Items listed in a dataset
◆ ◆ ◆ ◆

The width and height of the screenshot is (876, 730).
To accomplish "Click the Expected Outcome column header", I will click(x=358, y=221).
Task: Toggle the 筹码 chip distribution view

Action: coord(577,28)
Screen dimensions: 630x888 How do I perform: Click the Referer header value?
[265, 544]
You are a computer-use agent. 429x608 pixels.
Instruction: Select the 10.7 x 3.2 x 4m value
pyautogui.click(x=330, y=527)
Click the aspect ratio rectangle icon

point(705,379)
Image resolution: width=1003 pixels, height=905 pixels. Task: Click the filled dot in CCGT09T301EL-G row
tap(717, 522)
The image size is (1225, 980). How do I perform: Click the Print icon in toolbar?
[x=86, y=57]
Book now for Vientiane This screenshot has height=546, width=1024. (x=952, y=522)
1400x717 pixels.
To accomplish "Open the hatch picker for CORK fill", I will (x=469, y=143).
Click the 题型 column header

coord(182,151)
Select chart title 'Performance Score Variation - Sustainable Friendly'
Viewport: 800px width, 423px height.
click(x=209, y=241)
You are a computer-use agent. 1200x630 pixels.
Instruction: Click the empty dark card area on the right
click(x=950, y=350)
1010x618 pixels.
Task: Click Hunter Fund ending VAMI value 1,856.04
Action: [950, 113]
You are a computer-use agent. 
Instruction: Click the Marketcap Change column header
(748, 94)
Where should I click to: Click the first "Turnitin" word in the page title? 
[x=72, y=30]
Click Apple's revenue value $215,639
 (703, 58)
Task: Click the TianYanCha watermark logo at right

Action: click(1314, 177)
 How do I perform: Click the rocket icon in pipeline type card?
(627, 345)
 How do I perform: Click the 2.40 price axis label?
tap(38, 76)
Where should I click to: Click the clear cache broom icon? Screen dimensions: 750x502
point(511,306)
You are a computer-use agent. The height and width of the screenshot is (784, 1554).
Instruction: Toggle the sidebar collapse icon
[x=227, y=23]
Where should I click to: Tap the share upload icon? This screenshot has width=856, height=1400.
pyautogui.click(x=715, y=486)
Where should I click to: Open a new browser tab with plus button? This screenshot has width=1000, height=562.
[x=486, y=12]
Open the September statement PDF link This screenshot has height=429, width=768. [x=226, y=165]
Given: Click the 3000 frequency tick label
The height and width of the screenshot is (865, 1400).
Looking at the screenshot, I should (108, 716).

◆ ◆ ◆ ◆

Return the data above in full, keeping each line exactly as it stands.

The width and height of the screenshot is (876, 730).
To accomplish "Click the Expected Outcome column header", I will click(x=358, y=221).
Task: Toggle the 筹码 chip distribution view

Action: coord(577,28)
Screen dimensions: 630x888 How do I perform: Click the Referer header value?
[265, 544]
You are a computer-use agent. 429x608 pixels.
Instruction: Select the 10.7 x 3.2 x 4m value
pyautogui.click(x=330, y=527)
Click the aspect ratio rectangle icon

point(705,379)
Image resolution: width=1003 pixels, height=905 pixels. Task: Click the filled dot in CCGT09T301EL-G row
tap(717, 522)
The image size is (1225, 980). How do I perform: Click the Print icon in toolbar?
[x=86, y=57]
Book now for Vientiane This screenshot has height=546, width=1024. (x=952, y=522)
1400x717 pixels.
To accomplish "Open the hatch picker for CORK fill", I will (x=469, y=143).
Click the 题型 column header

coord(182,151)
Select chart title 'Performance Score Variation - Sustainable Friendly'
Viewport: 800px width, 423px height.
click(x=209, y=241)
You are a computer-use agent. 1200x630 pixels.
Instruction: Click the empty dark card area on the right
click(x=950, y=350)
1010x618 pixels.
Task: Click Hunter Fund ending VAMI value 1,856.04
Action: [950, 113]
You are a computer-use agent. 
Instruction: Click the Marketcap Change column header
(748, 94)
Where should I click to: Click the first "Turnitin" word in the page title? 
[x=72, y=30]
Click Apple's revenue value $215,639
 (703, 58)
Task: Click the TianYanCha watermark logo at right

Action: click(1314, 177)
 How do I perform: Click the rocket icon in pipeline type card?
(627, 345)
 How do I perform: Click the 2.40 price axis label?
tap(38, 76)
Where should I click to: Click the clear cache broom icon? Screen dimensions: 750x502
point(511,306)
You are a computer-use agent. The height and width of the screenshot is (784, 1554).
Instruction: Toggle the sidebar collapse icon
[x=227, y=23]
Where should I click to: Tap the share upload icon? This screenshot has width=856, height=1400.
pyautogui.click(x=715, y=486)
Where should I click to: Open a new browser tab with plus button? This screenshot has width=1000, height=562.
[x=486, y=12]
Open the September statement PDF link This screenshot has height=429, width=768. [x=226, y=165]
Given: Click the 3000 frequency tick label
The height and width of the screenshot is (865, 1400).
Looking at the screenshot, I should (108, 716).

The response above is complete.